* _What is expected_: Return the records below word for word, from the line containing "Given: Click the Cut scissors icon" through the line containing "Action: [49, 60]", both lines included.

[Records from a data collection]
○ ○ ○ ○
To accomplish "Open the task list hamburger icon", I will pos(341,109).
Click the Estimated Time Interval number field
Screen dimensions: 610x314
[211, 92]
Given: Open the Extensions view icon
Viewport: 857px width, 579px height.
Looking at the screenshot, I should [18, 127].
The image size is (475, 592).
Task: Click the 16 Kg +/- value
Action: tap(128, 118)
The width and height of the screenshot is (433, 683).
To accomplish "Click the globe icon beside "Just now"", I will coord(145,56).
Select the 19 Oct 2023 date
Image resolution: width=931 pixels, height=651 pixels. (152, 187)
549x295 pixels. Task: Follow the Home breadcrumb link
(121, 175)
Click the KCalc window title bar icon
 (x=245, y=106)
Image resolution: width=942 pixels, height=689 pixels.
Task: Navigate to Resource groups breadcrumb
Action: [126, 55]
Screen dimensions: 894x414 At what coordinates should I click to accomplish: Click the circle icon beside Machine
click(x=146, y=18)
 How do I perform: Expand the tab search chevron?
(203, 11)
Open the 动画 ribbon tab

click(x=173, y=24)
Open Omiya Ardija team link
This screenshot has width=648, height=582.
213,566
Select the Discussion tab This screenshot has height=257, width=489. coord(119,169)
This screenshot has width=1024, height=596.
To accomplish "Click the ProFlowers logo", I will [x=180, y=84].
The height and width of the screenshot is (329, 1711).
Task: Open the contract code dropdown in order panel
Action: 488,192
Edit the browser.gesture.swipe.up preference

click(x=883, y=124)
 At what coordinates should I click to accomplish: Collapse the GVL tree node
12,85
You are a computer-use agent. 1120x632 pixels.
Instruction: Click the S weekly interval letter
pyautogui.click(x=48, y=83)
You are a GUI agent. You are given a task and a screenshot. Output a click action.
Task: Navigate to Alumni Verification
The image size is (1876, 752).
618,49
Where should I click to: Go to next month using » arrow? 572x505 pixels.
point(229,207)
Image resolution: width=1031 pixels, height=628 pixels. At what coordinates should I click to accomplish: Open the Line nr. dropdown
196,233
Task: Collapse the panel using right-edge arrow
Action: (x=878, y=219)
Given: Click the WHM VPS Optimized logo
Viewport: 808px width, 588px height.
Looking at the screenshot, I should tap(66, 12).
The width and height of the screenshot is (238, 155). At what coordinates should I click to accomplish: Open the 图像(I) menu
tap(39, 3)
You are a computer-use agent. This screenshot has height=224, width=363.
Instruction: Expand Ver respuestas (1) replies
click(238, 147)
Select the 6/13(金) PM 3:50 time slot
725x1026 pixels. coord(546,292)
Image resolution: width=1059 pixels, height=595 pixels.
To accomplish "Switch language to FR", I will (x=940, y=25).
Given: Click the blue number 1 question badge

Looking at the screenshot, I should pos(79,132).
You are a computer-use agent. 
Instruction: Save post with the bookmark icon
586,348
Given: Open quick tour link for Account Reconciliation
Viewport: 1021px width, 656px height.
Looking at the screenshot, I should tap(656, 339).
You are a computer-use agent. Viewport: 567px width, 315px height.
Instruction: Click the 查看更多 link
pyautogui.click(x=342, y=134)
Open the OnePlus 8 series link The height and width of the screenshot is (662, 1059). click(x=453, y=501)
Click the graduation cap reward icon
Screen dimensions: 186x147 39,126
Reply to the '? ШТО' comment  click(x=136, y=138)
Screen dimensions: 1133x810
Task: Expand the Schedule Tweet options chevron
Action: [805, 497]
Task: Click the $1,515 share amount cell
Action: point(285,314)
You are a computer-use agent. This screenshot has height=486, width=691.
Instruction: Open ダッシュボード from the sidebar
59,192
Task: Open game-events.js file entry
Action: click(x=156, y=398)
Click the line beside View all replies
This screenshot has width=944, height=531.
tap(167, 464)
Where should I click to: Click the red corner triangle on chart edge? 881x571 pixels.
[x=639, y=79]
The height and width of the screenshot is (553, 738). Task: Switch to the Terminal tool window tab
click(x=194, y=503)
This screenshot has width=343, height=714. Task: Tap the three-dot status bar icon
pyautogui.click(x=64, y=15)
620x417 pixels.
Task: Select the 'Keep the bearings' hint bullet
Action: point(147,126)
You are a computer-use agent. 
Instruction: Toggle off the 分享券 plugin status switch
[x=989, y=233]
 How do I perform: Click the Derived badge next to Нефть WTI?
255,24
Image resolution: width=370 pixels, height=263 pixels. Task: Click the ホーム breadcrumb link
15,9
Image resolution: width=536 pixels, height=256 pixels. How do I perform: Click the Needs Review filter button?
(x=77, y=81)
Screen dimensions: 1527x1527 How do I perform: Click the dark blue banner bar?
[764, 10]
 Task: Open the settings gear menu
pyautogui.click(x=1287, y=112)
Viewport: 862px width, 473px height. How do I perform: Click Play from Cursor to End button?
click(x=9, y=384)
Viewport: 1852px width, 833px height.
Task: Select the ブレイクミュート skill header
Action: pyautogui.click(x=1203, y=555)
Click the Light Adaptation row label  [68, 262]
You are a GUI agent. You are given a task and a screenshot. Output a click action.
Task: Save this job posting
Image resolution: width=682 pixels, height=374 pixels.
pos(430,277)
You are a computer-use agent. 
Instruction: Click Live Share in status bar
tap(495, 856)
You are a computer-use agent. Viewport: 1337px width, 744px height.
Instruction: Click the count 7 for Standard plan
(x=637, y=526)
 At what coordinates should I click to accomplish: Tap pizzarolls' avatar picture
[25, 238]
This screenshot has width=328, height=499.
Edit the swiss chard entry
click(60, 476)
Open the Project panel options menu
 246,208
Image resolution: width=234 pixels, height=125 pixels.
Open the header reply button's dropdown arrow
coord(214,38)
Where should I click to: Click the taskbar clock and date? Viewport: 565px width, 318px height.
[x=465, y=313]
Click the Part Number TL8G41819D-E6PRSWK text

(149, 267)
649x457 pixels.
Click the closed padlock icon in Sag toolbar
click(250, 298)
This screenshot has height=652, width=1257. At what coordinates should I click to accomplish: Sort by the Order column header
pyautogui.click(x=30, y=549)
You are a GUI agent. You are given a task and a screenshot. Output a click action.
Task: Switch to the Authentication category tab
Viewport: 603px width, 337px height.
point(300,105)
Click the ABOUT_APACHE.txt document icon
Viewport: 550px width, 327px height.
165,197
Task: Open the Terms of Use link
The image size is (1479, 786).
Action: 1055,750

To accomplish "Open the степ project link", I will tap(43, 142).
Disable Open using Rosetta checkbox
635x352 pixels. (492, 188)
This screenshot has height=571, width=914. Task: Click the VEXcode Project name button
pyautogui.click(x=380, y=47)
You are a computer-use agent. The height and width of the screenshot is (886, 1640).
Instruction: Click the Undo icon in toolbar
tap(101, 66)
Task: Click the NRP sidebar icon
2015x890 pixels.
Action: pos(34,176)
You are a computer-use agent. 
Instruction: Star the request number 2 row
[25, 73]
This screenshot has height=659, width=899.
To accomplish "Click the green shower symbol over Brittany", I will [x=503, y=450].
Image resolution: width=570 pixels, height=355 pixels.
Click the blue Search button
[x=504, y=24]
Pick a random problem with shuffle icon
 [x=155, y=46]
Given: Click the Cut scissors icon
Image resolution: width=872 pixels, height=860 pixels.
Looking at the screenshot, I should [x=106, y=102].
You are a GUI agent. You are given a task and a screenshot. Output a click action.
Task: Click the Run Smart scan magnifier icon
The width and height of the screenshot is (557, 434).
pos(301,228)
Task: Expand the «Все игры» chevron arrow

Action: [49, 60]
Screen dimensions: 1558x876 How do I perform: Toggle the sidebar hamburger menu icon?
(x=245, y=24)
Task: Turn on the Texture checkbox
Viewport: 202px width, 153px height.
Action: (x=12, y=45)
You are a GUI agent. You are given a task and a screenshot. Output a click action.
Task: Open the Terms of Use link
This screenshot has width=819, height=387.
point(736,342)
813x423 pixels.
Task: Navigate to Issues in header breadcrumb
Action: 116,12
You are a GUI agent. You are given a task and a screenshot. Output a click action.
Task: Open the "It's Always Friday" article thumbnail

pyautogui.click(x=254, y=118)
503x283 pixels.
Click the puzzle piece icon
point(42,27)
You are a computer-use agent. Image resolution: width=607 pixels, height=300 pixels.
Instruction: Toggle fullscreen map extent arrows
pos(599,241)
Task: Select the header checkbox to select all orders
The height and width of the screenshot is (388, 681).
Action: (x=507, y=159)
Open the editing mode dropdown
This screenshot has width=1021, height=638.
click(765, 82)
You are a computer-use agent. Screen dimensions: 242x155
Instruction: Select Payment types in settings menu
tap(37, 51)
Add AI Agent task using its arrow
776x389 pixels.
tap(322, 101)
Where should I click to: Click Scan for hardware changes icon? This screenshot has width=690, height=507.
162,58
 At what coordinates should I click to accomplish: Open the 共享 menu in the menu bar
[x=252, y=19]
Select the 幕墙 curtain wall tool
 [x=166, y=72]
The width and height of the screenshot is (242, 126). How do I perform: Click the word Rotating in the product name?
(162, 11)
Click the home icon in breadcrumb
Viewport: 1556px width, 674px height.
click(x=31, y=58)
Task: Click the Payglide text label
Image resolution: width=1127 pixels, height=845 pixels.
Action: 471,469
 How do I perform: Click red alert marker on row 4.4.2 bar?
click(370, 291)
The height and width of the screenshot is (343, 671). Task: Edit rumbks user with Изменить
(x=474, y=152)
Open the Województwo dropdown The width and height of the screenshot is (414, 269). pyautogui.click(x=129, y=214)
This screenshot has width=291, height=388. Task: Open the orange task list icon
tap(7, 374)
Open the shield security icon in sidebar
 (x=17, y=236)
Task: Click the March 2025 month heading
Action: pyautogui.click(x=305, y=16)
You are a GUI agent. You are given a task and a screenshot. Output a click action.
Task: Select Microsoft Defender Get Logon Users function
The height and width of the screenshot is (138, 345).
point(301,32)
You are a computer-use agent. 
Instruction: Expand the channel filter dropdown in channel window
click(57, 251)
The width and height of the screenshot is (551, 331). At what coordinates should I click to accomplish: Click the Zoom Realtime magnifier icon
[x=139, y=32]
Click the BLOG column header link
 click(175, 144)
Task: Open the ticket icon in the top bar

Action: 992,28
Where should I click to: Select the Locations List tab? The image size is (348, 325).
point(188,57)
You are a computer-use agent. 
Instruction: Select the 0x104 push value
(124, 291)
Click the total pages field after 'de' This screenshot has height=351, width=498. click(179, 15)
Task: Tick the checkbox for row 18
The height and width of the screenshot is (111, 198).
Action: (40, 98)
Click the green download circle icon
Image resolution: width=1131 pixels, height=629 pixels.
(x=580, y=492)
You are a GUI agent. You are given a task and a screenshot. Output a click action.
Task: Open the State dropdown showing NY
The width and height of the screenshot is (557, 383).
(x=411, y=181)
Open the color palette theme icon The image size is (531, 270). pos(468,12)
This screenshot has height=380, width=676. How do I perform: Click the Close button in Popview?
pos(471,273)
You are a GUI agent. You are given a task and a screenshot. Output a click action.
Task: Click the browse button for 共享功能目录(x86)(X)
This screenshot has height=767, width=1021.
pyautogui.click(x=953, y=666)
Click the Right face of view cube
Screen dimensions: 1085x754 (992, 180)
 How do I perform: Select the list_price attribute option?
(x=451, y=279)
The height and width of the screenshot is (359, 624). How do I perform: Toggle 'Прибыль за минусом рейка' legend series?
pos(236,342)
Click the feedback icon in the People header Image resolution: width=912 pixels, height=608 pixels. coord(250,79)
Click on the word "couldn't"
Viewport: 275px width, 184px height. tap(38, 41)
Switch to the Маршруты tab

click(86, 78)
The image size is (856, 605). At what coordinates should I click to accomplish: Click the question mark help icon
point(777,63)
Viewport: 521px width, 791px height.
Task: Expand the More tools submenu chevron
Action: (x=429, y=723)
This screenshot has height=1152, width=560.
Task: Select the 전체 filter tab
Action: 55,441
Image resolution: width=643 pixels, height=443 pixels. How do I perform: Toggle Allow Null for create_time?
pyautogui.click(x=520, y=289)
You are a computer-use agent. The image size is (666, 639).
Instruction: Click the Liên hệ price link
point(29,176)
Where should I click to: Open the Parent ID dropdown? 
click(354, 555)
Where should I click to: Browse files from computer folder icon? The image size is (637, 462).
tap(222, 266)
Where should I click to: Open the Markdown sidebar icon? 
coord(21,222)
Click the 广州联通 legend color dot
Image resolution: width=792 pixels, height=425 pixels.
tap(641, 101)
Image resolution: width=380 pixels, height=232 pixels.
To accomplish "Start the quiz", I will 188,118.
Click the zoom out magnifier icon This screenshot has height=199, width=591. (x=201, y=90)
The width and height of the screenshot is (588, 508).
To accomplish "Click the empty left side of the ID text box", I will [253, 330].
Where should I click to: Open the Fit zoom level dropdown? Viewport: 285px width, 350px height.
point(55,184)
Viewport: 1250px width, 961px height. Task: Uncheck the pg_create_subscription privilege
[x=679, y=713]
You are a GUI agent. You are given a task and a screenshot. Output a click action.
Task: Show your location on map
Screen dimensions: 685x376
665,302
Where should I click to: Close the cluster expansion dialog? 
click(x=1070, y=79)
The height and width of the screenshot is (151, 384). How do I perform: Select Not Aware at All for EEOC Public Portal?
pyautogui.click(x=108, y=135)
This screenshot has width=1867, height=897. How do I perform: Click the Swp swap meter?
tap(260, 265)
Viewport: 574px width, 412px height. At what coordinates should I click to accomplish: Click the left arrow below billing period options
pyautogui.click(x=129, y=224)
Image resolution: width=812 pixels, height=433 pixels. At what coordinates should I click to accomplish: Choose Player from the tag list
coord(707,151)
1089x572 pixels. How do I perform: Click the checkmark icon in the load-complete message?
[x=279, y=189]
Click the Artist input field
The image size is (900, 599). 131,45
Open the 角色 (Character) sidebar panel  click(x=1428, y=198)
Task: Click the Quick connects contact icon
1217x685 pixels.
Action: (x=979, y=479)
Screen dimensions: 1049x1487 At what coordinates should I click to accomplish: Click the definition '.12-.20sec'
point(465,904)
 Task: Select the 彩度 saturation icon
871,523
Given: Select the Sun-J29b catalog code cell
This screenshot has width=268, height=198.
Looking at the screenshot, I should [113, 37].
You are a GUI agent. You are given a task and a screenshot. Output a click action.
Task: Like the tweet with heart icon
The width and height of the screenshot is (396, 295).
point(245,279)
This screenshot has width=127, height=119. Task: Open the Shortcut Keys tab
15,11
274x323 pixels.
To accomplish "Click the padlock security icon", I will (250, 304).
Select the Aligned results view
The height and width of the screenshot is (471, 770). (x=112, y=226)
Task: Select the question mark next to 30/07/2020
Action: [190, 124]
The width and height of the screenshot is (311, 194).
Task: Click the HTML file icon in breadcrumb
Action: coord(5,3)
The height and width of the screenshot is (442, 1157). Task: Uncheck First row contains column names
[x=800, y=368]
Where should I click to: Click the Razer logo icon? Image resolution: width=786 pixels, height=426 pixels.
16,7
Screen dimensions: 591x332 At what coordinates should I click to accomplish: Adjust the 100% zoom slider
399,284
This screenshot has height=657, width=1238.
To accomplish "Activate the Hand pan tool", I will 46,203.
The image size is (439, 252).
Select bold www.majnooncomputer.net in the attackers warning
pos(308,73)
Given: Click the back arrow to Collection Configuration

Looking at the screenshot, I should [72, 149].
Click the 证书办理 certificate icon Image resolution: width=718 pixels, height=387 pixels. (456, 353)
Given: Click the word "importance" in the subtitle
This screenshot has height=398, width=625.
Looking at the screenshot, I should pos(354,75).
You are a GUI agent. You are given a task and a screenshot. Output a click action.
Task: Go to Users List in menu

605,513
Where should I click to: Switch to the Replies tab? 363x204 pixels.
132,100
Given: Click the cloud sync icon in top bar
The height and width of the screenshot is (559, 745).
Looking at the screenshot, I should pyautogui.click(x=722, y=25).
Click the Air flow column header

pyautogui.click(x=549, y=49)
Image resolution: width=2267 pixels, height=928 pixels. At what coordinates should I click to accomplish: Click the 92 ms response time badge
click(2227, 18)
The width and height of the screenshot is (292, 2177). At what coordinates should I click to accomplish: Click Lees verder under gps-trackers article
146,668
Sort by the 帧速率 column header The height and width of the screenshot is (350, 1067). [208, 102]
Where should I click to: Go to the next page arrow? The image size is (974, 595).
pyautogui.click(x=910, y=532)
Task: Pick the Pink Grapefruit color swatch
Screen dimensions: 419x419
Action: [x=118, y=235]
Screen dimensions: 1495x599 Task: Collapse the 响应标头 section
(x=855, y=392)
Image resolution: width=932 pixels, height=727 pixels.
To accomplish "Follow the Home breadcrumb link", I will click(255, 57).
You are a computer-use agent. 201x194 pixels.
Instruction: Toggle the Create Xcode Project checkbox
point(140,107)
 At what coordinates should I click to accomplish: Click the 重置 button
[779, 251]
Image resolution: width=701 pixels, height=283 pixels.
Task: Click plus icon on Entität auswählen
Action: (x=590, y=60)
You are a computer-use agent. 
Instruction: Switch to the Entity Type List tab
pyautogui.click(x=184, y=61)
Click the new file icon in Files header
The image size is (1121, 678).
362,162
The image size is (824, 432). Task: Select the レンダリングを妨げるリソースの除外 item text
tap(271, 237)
○ ○ ○ ○
* _Completed exercise_:
Given: Click the Cut scissors icon
Image resolution: width=872 pixels, height=860 pixels.
Looking at the screenshot, I should [x=106, y=102].
You are a GUI agent. You are given a task and a screenshot. Output a click action.
Task: Click the Run Smart scan magnifier icon
The width and height of the screenshot is (557, 434).
pos(301,228)
Task: Expand the «Все игры» chevron arrow

Action: [49, 60]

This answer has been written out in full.